EXERCISE DESCRIPTION
The required output is every line from the one containing "243x189 pixels. How" through the last line of the listing below, copied exactly, pictures excluded.

== RECORDS FOR THE EXERCISE ==

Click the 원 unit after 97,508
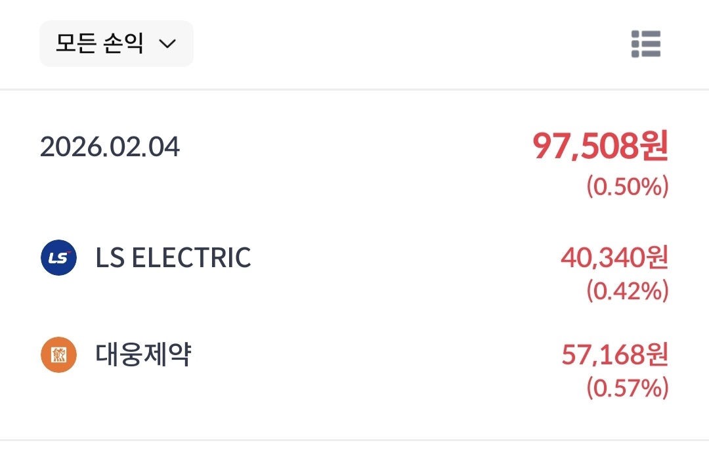The height and width of the screenshot is (449, 709). [x=652, y=146]
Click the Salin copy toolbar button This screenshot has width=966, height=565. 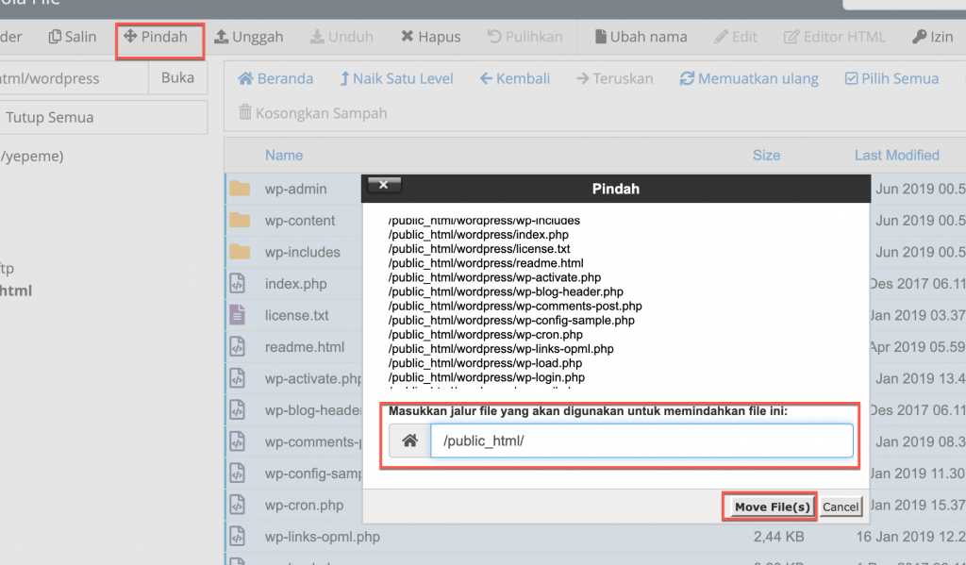pos(73,37)
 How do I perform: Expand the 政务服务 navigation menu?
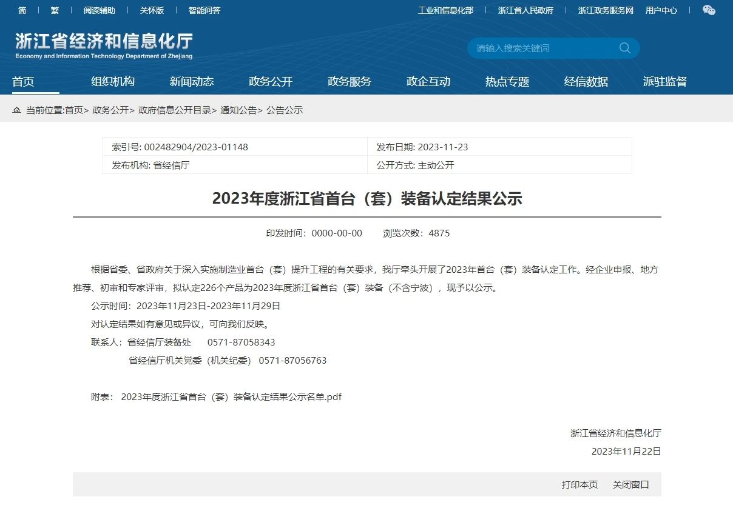350,81
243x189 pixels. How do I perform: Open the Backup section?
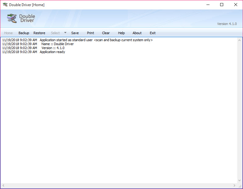[24, 33]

===

ANSWER SPACE
243x189 pixels. How do I perform: Open the Backup section?
[24, 33]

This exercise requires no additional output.